Item coordinate data:
start
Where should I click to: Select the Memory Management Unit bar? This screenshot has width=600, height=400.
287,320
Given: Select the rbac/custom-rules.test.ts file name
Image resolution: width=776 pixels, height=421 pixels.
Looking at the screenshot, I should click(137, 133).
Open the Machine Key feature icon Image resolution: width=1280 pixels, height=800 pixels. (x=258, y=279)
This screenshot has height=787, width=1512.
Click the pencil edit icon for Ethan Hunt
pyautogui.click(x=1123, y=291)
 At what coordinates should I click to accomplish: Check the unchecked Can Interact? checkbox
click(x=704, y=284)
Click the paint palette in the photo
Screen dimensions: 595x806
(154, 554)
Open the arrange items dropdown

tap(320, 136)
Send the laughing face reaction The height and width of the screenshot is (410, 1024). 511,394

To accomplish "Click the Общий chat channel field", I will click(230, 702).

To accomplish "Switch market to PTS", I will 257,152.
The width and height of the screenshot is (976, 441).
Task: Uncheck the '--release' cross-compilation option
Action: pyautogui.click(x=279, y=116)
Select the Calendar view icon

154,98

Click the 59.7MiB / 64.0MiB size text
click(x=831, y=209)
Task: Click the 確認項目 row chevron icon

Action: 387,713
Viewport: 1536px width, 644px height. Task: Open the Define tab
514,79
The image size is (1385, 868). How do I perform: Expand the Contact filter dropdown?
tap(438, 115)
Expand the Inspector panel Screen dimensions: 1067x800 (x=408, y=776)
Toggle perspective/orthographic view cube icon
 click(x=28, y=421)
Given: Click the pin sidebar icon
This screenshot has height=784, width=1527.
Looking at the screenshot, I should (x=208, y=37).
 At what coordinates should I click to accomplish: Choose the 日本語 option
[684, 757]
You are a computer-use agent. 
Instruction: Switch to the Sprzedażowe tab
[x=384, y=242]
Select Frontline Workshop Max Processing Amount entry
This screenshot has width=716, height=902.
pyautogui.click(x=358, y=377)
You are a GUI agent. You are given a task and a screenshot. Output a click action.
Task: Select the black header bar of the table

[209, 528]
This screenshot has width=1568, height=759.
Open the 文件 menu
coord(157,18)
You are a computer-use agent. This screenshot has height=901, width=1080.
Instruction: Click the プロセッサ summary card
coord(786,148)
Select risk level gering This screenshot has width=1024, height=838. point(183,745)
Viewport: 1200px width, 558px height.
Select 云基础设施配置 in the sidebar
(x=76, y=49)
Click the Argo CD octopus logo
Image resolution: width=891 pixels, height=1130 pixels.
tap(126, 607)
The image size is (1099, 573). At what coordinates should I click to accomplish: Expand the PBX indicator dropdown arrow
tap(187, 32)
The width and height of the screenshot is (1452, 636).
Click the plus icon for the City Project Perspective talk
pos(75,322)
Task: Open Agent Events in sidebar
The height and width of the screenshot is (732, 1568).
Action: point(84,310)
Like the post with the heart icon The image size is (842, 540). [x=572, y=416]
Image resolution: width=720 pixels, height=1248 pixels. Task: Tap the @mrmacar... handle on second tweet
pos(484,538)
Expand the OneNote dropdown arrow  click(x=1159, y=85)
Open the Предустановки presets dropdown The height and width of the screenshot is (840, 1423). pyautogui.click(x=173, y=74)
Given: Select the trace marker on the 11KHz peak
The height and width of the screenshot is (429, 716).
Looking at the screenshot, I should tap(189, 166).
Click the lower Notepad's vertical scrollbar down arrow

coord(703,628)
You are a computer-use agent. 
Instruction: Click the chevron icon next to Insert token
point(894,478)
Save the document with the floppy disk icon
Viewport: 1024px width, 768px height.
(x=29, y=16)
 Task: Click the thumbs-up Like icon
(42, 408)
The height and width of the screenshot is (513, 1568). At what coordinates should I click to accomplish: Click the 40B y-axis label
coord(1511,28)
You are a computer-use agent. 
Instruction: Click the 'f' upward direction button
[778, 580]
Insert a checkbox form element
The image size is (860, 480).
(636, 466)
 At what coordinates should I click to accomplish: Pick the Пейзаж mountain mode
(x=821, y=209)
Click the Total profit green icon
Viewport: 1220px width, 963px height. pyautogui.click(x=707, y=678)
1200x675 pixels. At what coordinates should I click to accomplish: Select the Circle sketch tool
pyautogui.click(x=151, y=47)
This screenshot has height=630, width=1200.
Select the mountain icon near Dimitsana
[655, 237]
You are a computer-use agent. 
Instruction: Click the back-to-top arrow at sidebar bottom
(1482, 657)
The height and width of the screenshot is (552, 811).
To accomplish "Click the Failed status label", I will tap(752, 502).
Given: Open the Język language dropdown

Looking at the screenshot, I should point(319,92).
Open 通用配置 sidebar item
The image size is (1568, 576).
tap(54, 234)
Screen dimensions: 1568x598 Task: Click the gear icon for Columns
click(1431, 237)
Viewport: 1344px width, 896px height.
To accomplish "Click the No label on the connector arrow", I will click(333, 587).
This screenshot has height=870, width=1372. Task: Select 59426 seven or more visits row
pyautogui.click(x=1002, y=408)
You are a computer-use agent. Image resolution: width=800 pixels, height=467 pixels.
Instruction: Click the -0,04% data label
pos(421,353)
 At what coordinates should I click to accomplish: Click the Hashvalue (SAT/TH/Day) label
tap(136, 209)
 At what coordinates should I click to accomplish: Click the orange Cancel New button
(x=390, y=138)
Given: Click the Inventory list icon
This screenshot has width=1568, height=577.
end
§ Given problem
Can you rewrite all the records above as a numbered list, leaving out the blank lines?

§ Expected answer
1. Where should I click to: Select the Memory Management Unit bar? This screenshot has width=600, height=400.
2. 287,320
3. Given: Select the rbac/custom-rules.test.ts file name
4. Image resolution: width=776 pixels, height=421 pixels.
5. Looking at the screenshot, I should click(137, 133).
6. Open the Machine Key feature icon Image resolution: width=1280 pixels, height=800 pixels. (x=258, y=279)
7. This screenshot has height=787, width=1512.
8. Click the pencil edit icon for Ethan Hunt
9. pyautogui.click(x=1123, y=291)
10.  At what coordinates should I click to accomplish: Check the unchecked Can Interact? checkbox
11. click(x=704, y=284)
12. Click the paint palette in the photo
13. Screen dimensions: 595x806
14. (154, 554)
15. Open the arrange items dropdown
16. tap(320, 136)
17. Send the laughing face reaction The height and width of the screenshot is (410, 1024). 511,394
18. To accomplish "Click the Общий chat channel field", I will click(230, 702).
19. To accomplish "Switch market to PTS", I will 257,152.
20. The width and height of the screenshot is (976, 441).
21. Task: Uncheck the '--release' cross-compilation option
22. Action: pyautogui.click(x=279, y=116)
23. Select the Calendar view icon
24. 154,98
25. Click the 59.7MiB / 64.0MiB size text
26. click(x=831, y=209)
27. Task: Click the 確認項目 row chevron icon
28. Action: 387,713
29. Viewport: 1536px width, 644px height. Task: Open the Define tab
30. 514,79
31. The image size is (1385, 868). How do I perform: Expand the Contact filter dropdown?
32. tap(438, 115)
33. Expand the Inspector panel Screen dimensions: 1067x800 (x=408, y=776)
34. Toggle perspective/orthographic view cube icon
35.  click(x=28, y=421)
36. Given: Click the pin sidebar icon
37. This screenshot has height=784, width=1527.
38. Looking at the screenshot, I should (x=208, y=37).
39.  At what coordinates should I click to accomplish: Choose the 日本語 option
40. [684, 757]
41. You are a computer-use agent. 
42. Instruction: Switch to the Sprzedażowe tab
43. [x=384, y=242]
44. Select Frontline Workshop Max Processing Amount entry
45. This screenshot has width=716, height=902.
46. pyautogui.click(x=358, y=377)
47. You are a GUI agent. You are given a task and a screenshot. Output a click action.
48. Task: Select the black header bar of the table
49. [209, 528]
50. This screenshot has width=1568, height=759.
51. Open the 文件 menu
52. coord(157,18)
53. You are a computer-use agent. This screenshot has height=901, width=1080.
54. Instruction: Click the プロセッサ summary card
55. coord(786,148)
56. Select risk level gering This screenshot has width=1024, height=838. point(183,745)
57. Viewport: 1200px width, 558px height.
58. Select 云基础设施配置 in the sidebar
59. (x=76, y=49)
60. Click the Argo CD octopus logo
61. Image resolution: width=891 pixels, height=1130 pixels.
62. tap(126, 607)
63. The image size is (1099, 573). At what coordinates should I click to accomplish: Expand the PBX indicator dropdown arrow
64. tap(187, 32)
65. The width and height of the screenshot is (1452, 636).
66. Click the plus icon for the City Project Perspective talk
67. pos(75,322)
68. Task: Open Agent Events in sidebar
69. The height and width of the screenshot is (732, 1568).
70. Action: point(84,310)
71. Like the post with the heart icon The image size is (842, 540). [x=572, y=416]
72. Image resolution: width=720 pixels, height=1248 pixels. Task: Tap the @mrmacar... handle on second tweet
73. pos(484,538)
74. Expand the OneNote dropdown arrow  click(x=1159, y=85)
75. Open the Предустановки presets dropdown The height and width of the screenshot is (840, 1423). pyautogui.click(x=173, y=74)
76. Given: Select the trace marker on the 11KHz peak
77. The height and width of the screenshot is (429, 716).
78. Looking at the screenshot, I should tap(189, 166).
79. Click the lower Notepad's vertical scrollbar down arrow
80. coord(703,628)
81. You are a computer-use agent. 
82. Instruction: Click the chevron icon next to Insert token
83. point(894,478)
84. Save the document with the floppy disk icon
85. Viewport: 1024px width, 768px height.
86. (x=29, y=16)
87.  Task: Click the thumbs-up Like icon
88. (42, 408)
89. The height and width of the screenshot is (513, 1568). At what coordinates should I click to accomplish: Click the 40B y-axis label
90. coord(1511,28)
91. You are a computer-use agent. 
92. Instruction: Click the 'f' upward direction button
93. [778, 580]
94. Insert a checkbox form element
95. The image size is (860, 480).
96. (636, 466)
97.  At what coordinates should I click to accomplish: Pick the Пейзаж mountain mode
98. (x=821, y=209)
99. Click the Total profit green icon
100. Viewport: 1220px width, 963px height. pyautogui.click(x=707, y=678)
101. 1200x675 pixels. At what coordinates should I click to accomplish: Select the Circle sketch tool
102. pyautogui.click(x=151, y=47)
103. This screenshot has height=630, width=1200.
104. Select the mountain icon near Dimitsana
105. [655, 237]
106. You are a computer-use agent. 
107. Instruction: Click the back-to-top arrow at sidebar bottom
108. (1482, 657)
109. The height and width of the screenshot is (552, 811).
110. To accomplish "Click the Failed status label", I will tap(752, 502).
111. Given: Open the Język language dropdown
112. Looking at the screenshot, I should point(319,92).
113. Open 通用配置 sidebar item
114. The image size is (1568, 576).
115. tap(54, 234)
116. Screen dimensions: 1568x598 Task: Click the gear icon for Columns
117. click(1431, 237)
118. Viewport: 1344px width, 896px height.
119. To accomplish "Click the No label on the connector arrow", I will click(333, 587).
120. This screenshot has height=870, width=1372. Task: Select 59426 seven or more visits row
121. pyautogui.click(x=1002, y=408)
122. You are a computer-use agent. Image resolution: width=800 pixels, height=467 pixels.
123. Instruction: Click the -0,04% data label
124. pos(421,353)
125.  At what coordinates should I click to accomplish: Click the Hashvalue (SAT/TH/Day) label
126. tap(136, 209)
127.  At what coordinates should I click to accomplish: Click the orange Cancel New button
128. (x=390, y=138)
129. Given: Click the Inventory list icon
130. This screenshot has width=1568, height=577.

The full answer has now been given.